İşte! Son birkaç gündür ajanslara peş peşe PKK’nin, KCK’nin yaptığı yıllık ‘olağan toplantı’ haberleri düşüyor. Evet! Tam olarak böyle açıklanıyor. ‘PKK ve KCK yıllık olağan toplantılarını yaptı, sonuçlarını kamuoyuyla paylaştı’ deniliyor. Yani iktidardakilerin hemen her gün yaratmaya çalıştıkları bittiler-tükendiler havasına karşı böyle bir açıklama geliyor. Olağanüstü koşullardan, zor durumlardan da pek söz edilmiyor. Sadece mücadelenin boyutlanarak sürdüğü dile geliyor.
Gelelim iktidar cephesine. Türkiye’de bir süredir iktidarın meşruiyet kaybı yaşadığı, topluma kendisini anlatamadığı, anlatsa dahi inandırıcı olamadığı konuşuluyor. Elbette ki, bu durumun çeşitli nedenleri var ve bunları tek tek sıralamak mümkün fakat esas nedenin Kürt sorunundaki başarısız politikalar olduğuna şüphe yok. İktidar cenahı her ne kadar tersini söylemeye çalışsa da, toplum gidişatın nereye doğru olduğunun farkında. ‘Kürt yok, Kürdün hakkı yok’ söylemlerine evinde, mahallesinde oturan her yurttaş doğal olarak ‘Kürt var, hakları da var’ yanıtı veriyor. Çünkü hayatın gerçekleri bu yönde işliyor. Her gün sokağındaki, oturduğu binadaki Kürt ile karşılaşan ve başı sıkıştığında yardım isteyip destek alan bu yurttaş oluyor. Haliyle bu politika tutmuyor ve kendisiyle birlikte yeni bir tartışma başlatıyor: Kürdün halkları ve özgürlüğü tartışması. Kuşkusuz, bu da iktidarın argümanlarını temelden sarsıyor ve meşruiyetini sorgulayan bir rol oynuyor.
Dikkat edilirse, son dönemde iktidar sözcüleri her zamankinden daha fazla Kürtlerle bir sorunlarının olmadığını dile getirip adeta Erdoğan’ın 2002’deki sözüne sarılmış durumdalar: Düşünmezseniz Kürt sorunu yoktur.
AKP-MHP iktidarını yürüten akıl çok iyi biliyor ki, ‘Kürt sorunu var’ demek yıllardır izledikleri siyasetin boşa düşmesi, peşi sıra kendilerinin boşa düşmesi ve iktidar yitimi anlamı taşıyor. Bundan dolayı ısrarlı bir biçimde ‘Kürt sorunu yoktur’ deyip toplumu da inandırmak istiyorlar.

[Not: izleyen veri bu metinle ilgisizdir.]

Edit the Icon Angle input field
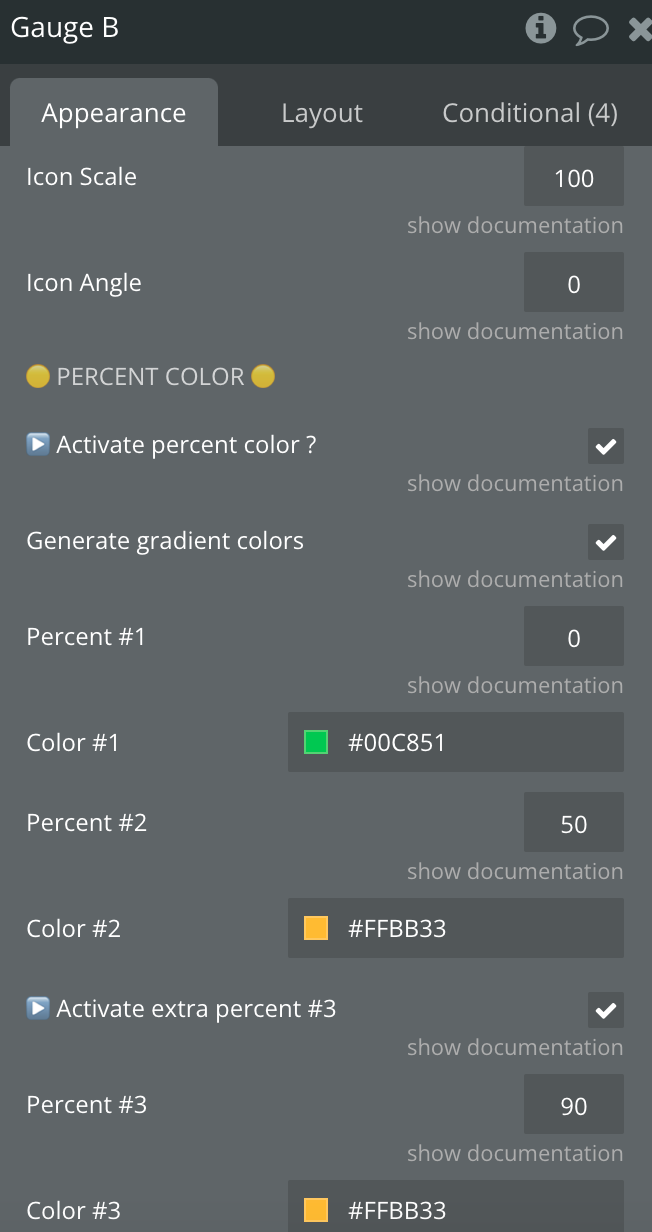Image resolution: width=652 pixels, height=1232 pixels. (573, 285)
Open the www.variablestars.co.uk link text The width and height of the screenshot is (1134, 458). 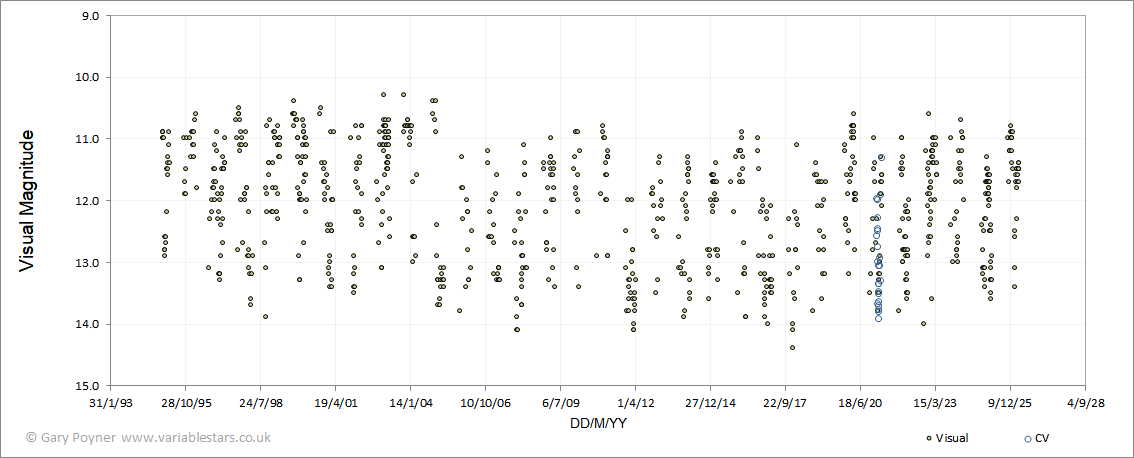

Tabi ki, bunun için de Kürdün ayakta-zinde görüntülerinin halka ulaşmaması için her türlü yolu deniyorlar. Bu yeri gelir PKK’nin yaptığı toplantıyı-eylemi vermemek olurken yeri gelir halkın kitlesel bir gösterisini görmemek olabilir. Bu konuda bir sınır yoktur. Yeter ki, izlenen siyaset zarar görmesin.
Elbette, bu girişimler belli sonuçlar doğurmakta-doğurabilir de fakat günümüzün de kendine has bazı gerçekleri söz konusu. Artık eskisi gibi ‘ben göstermem -halk da görmez’ dönemi kapanmıştır. İktidardakiler kadar karşıtlarının da bugünün dünyasında kendilerini ifade etme, hakikati gösterme imkanları oluşmuştur. Bu imkandır ki, bugün AKP-MHP iktidarını her geçen gün daha fazla sona yaklaştırırken başta Kürtler olmak üzere karşısındaki güçleri peyderpey büyütmektedir.